The CoreLogic S&P Case-Shiller Home Price Index does not evaluate median sales price changes, but employs its own proprietary algorithm to measure home price appreciation over time. Since its indices cover large areas with hundreds of communities of widely varying home values, the C-S chart numbers do not refer to specific prices, but instead reflect prices as compared to those prevailing in January 2000, all designated as having a consistent value of 100. A reading of 250 signifies that home prices in the area and segment being measured have appreciated 150% above the price prevailing in January 2000.
The 5 counties in the Case-Shiller San Francisco Metro Statistical Area are San Francisco, Marin, San Mateo, Alameda and Contra Costa. (Alameda and Contra Costa have by far the greatest numbers of house sales being analyzed.) The Index trend lines, in their ups and downs, generally apply well to other Bay Area counties, such as Santa Clara and Sonoma. In northern California, Case-Shiller only tracks prices for the 5 counties of the SF Metro Area. C-S calculations are huge generalities.
Case-Shiller divides all the house sales into thirds, or tiers: The third of sales with the lowest prices is the low-price tier; the third of sales with the highest sales prices is the high-price tier; and the third in between is the mid-price.
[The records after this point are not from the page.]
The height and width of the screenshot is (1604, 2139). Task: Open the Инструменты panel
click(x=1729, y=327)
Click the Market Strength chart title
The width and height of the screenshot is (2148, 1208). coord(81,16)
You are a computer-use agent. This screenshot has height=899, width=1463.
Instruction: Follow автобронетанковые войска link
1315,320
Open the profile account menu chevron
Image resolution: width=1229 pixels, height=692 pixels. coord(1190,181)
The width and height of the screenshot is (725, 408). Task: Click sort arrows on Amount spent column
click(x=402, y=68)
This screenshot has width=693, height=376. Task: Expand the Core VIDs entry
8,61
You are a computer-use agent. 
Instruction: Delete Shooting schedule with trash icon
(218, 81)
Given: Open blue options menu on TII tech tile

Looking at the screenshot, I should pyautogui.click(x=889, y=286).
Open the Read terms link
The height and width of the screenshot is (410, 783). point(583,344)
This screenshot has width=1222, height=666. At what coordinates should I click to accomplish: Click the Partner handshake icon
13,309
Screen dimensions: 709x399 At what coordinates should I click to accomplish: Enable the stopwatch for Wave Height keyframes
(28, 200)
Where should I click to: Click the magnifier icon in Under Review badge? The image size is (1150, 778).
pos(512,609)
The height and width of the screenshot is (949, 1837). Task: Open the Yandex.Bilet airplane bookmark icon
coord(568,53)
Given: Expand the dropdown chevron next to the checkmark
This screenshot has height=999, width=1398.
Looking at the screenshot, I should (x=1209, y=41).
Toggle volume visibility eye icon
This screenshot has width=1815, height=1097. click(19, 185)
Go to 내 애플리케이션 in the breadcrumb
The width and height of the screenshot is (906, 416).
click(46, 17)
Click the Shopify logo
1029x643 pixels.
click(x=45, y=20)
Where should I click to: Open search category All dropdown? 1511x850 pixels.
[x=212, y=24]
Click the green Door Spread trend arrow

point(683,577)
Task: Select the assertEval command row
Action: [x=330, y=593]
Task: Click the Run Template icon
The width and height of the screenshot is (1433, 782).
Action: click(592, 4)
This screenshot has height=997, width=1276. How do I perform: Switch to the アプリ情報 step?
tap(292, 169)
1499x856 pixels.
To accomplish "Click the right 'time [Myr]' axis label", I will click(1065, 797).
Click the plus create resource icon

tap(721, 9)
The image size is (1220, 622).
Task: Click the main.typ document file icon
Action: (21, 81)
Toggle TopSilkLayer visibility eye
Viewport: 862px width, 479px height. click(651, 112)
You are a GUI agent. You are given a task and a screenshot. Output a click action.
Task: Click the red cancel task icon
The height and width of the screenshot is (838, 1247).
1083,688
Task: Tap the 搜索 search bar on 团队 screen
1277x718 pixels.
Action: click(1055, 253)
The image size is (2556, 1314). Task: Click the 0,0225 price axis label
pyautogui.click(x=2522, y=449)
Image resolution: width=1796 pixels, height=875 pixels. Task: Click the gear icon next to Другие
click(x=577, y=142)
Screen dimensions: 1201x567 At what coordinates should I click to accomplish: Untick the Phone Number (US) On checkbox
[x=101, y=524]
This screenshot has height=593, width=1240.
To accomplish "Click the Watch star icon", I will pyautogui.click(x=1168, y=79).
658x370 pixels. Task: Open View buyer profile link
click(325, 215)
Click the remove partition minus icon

The price ranges of these tiers change as the market changes. The 3 price tiers experienced dramatically different bubbles, crashes and recoveries over the past 18+ years, to a large degree determined by how badly the tier was affected by the subprime financing crisis. The low price tier was worst affected – huge bubble, huge crash, most dramatic recovery – and the high-price least affected (but still significantly so). However, in the last 4 years, the low- and mid-price tiers have seen appreciation rates accelerating above that of the high-price tier.
Most house sales in the more affluent Bay Areas communities are in the “high price tier,” and many would qualify for an “ultra-highprice tier,” if such existed. However, all counties, to varying degrees, have sales in all 3 price tiers.